Genau diese Debatte wird zurzeit in der Stadt Pinneberg geführt. Die Ratsversammlung hat sich gerade dafür ausgesprochen, unter den Rettungsschirm zu schlüpfen. Im Herbst steht die endgültige Abstimmung an. Dann bekäme Pinneberg nach jetziger Rechnung im laufenden Jahr 3,4 Millionen plus weitere Hilfen in ähnlicher Größenordnung in den Folgejahren. Im Gegenzug verpflichtet sich die Stadt, bis 2022 ihr sogenanntes strukturelles Defizit um 6,8 Millionen Euro zu verringern. Während der Debatten um das Für und Wider des Rettungsschirms hatten Stadtpolitiker immer wieder betont, solch massive Einsparungen seien nur möglich, wenn man sich bei den freiwilligen Leistungen die großen Brocken oder auch "heiligen Kühe" vornehme. Und dazu zählen Musikschule, VHS Stadtbücherei und Schwimmbad, die nun von der Schließung bedroht sind.

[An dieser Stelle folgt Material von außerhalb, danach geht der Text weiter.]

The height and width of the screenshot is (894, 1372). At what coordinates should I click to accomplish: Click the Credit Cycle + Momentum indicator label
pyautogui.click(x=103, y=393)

Daher befürchtet Uwe Polkaehn, Vorsitzender vom Deutschen Gewerkschaftsbund im Bezirk Nord, "dass die Spielräume der Politikgestaltung in den Kommunen weiter abnehmen werden". "Wer aus der Solidargemeinschaft der Kommunen und des Landes finanzielle Hilfe erhalten möchte, muss sich selbst solidarisch verhalten", sagt Minister Schlie. "Das heißt, er muss beweisen, dass er den Weg aus den Defiziten ernsthaft, entschlossen und unumkehrbar geht."

Ausgaben für soziale oder kulturelle Leistungen senken, Einnahmen durch Erhöhung von Gewerbe- oder Hundesteuer erhöhen - da kommt einiges auf die rund 2,8 Millionen Einwohner zwischen Nord- und Ostsee zu.